## Data in this exercise

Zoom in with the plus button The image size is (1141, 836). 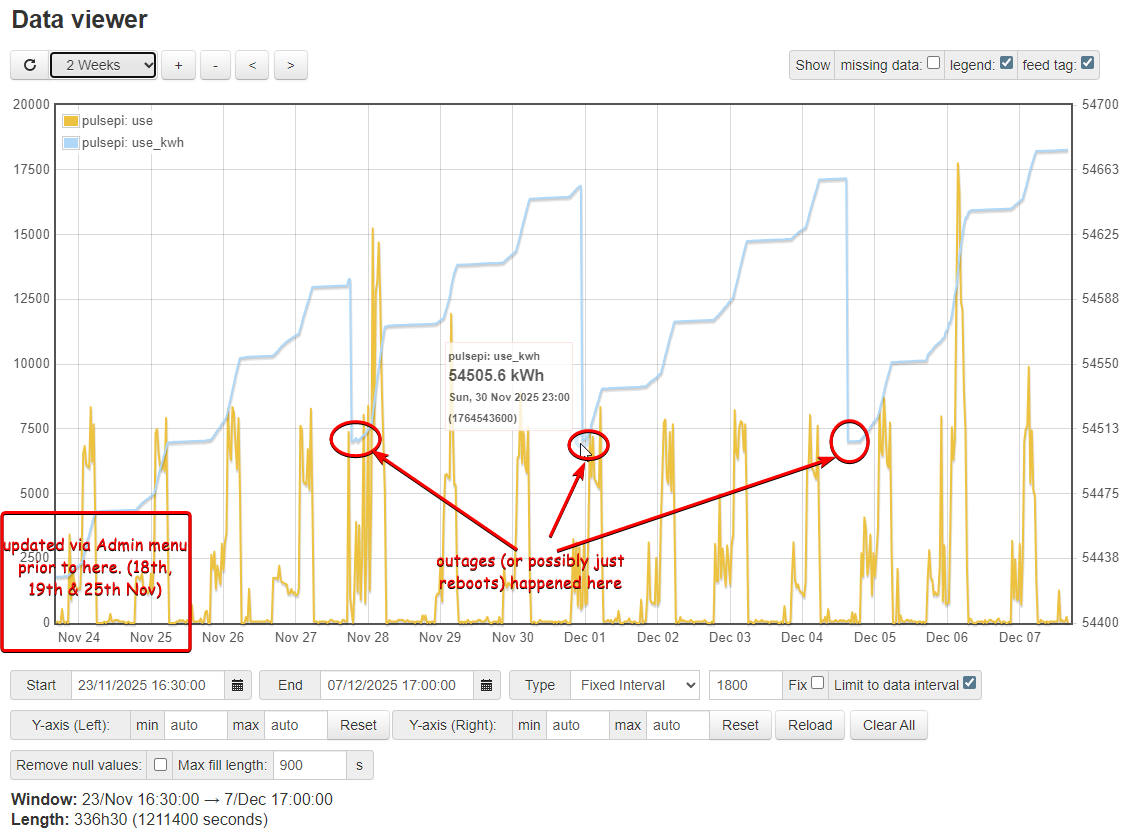178,65
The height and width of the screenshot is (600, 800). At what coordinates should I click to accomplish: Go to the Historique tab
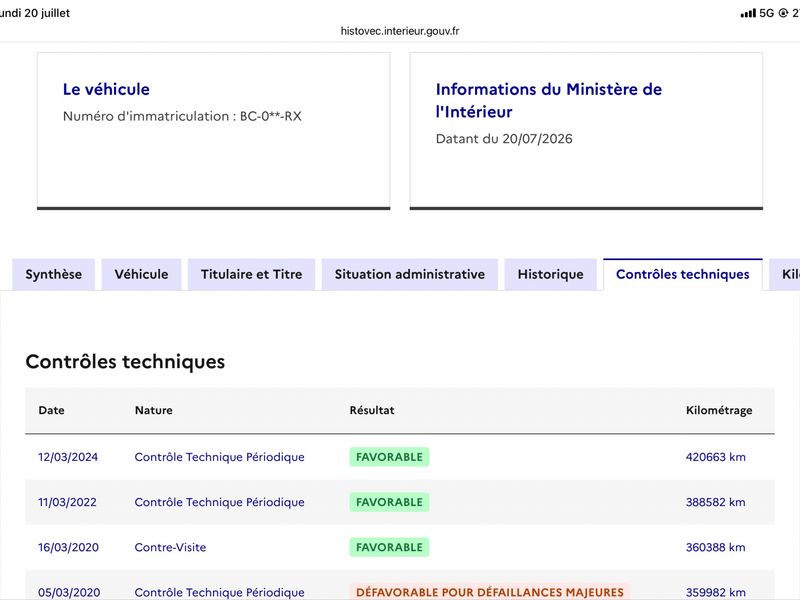tap(551, 274)
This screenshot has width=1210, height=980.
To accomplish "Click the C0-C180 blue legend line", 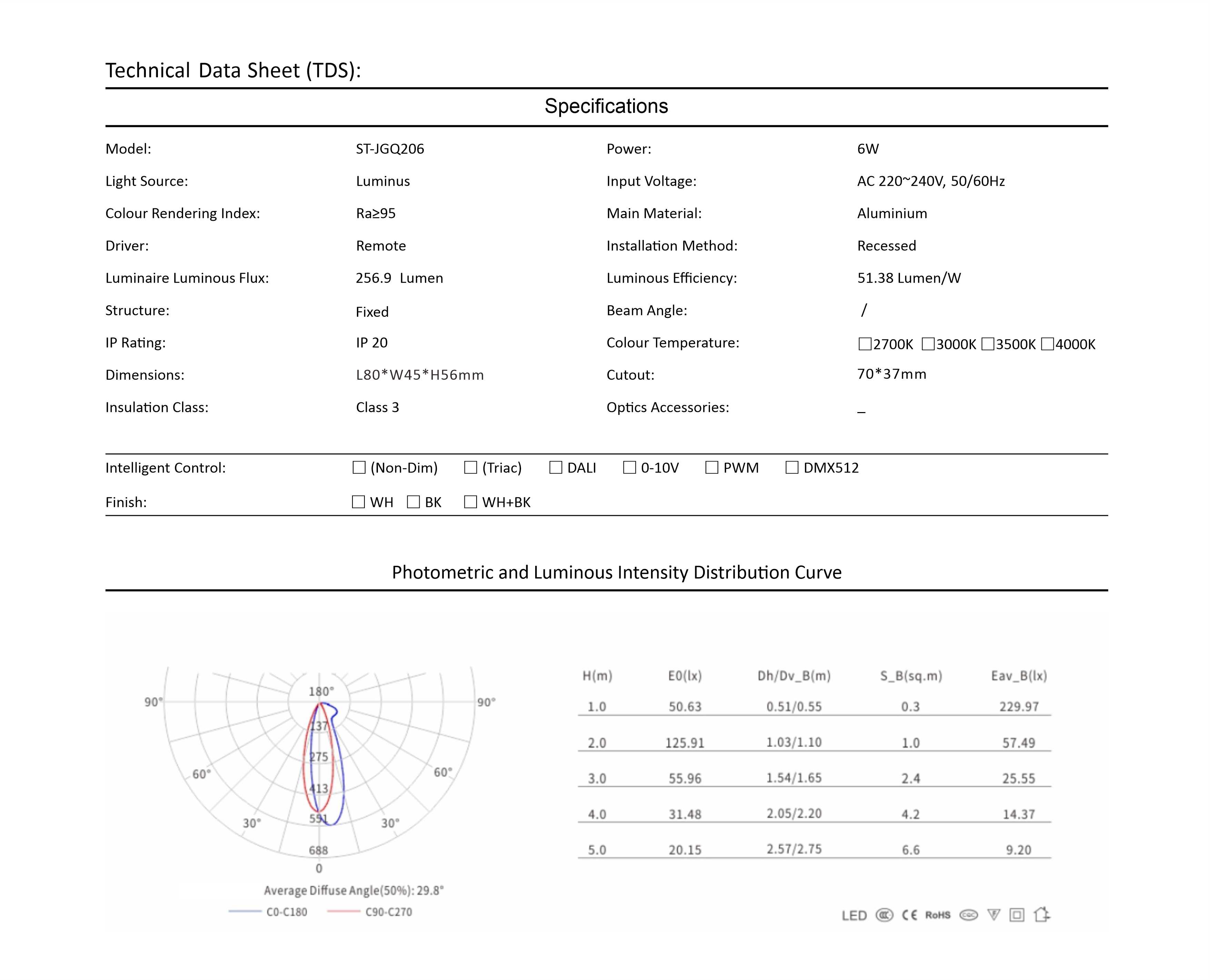I will 245,912.
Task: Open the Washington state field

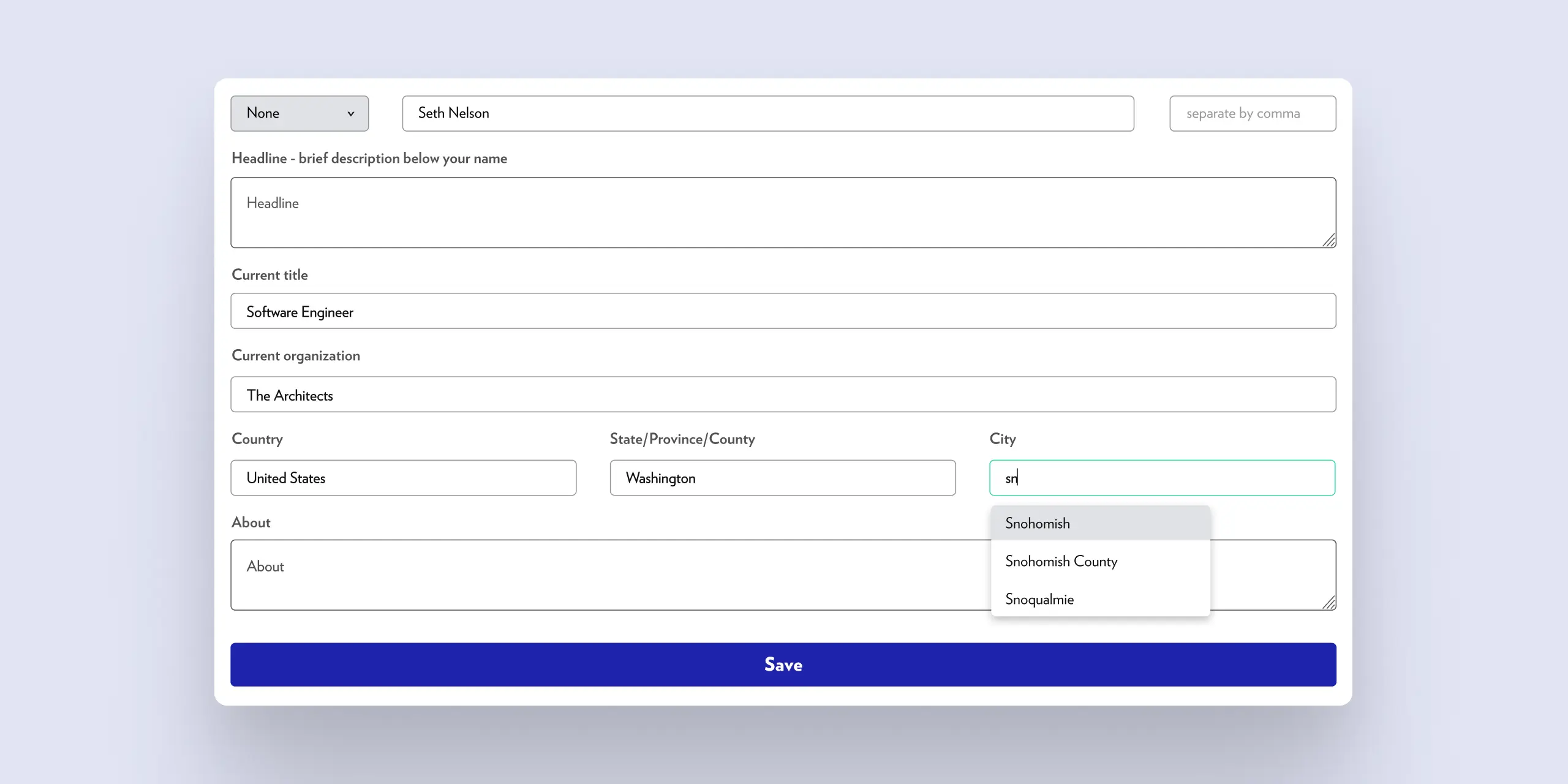Action: coord(782,478)
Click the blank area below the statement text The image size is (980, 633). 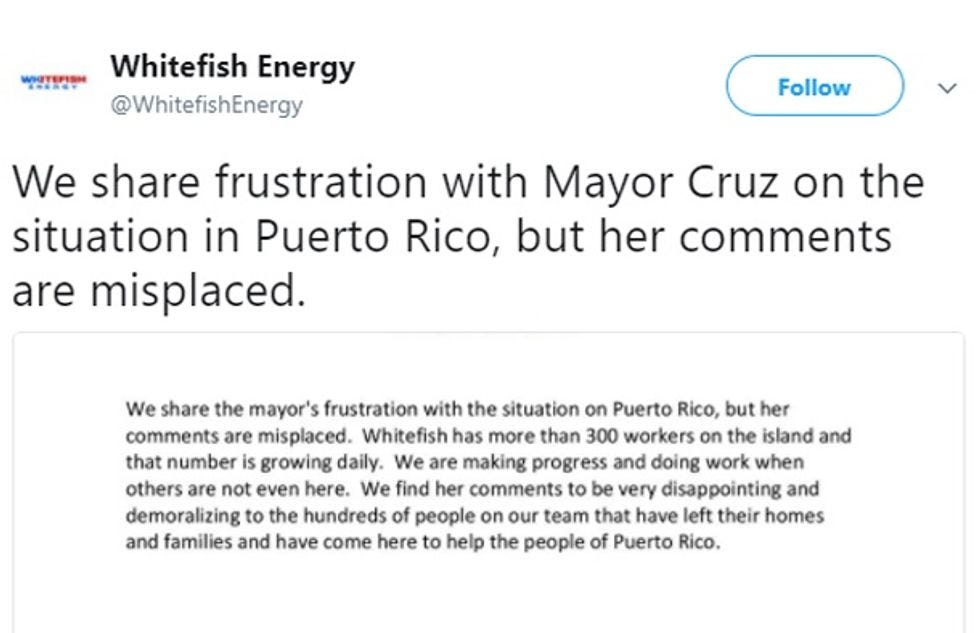point(488,595)
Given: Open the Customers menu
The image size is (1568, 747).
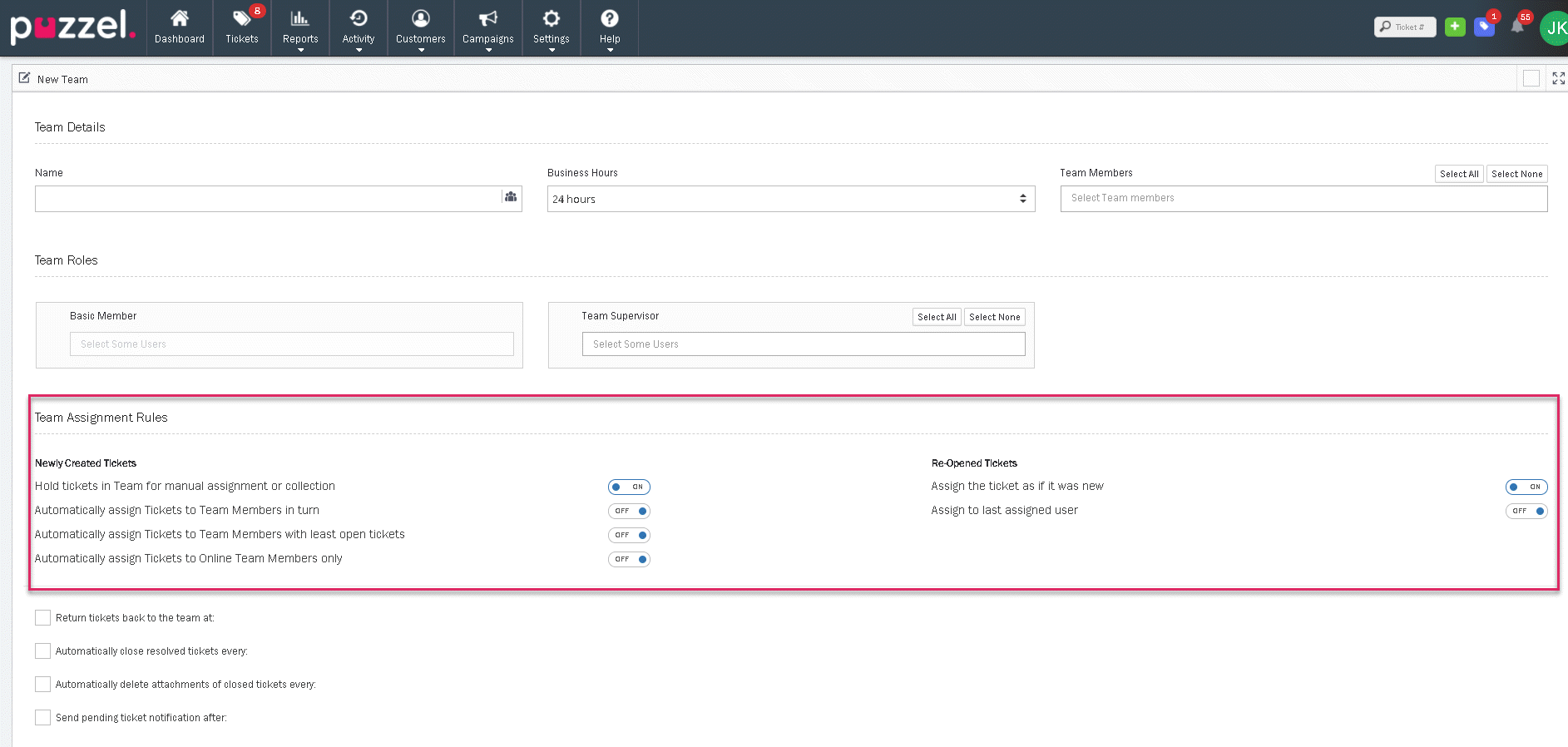Looking at the screenshot, I should tap(420, 27).

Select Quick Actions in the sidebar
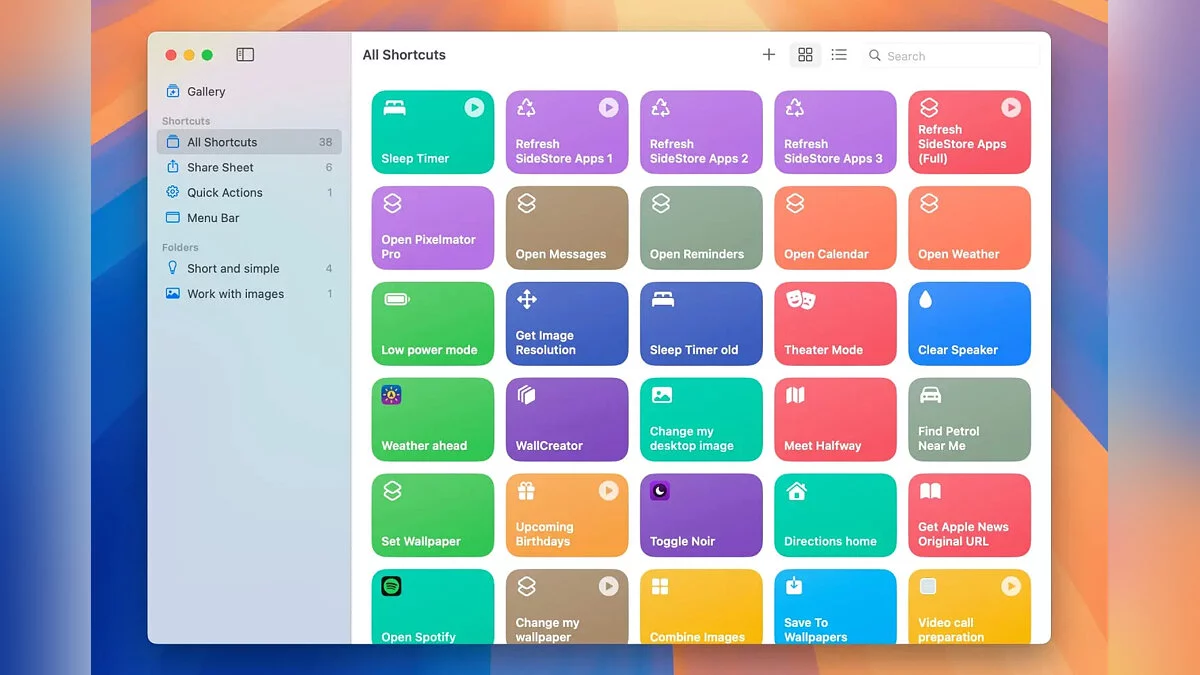224,192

## Written task
Write out the part of the material that opens with the line containing "Given: Open the Customers menu" and runs through the end of the material, keeping every line verbatim. Omit the pictures from your copy.

## Expected output
Given: Open the Customers menu
The image size is (1568, 747).
Looking at the screenshot, I should tap(420, 27).

Select Quick Actions in the sidebar
224,192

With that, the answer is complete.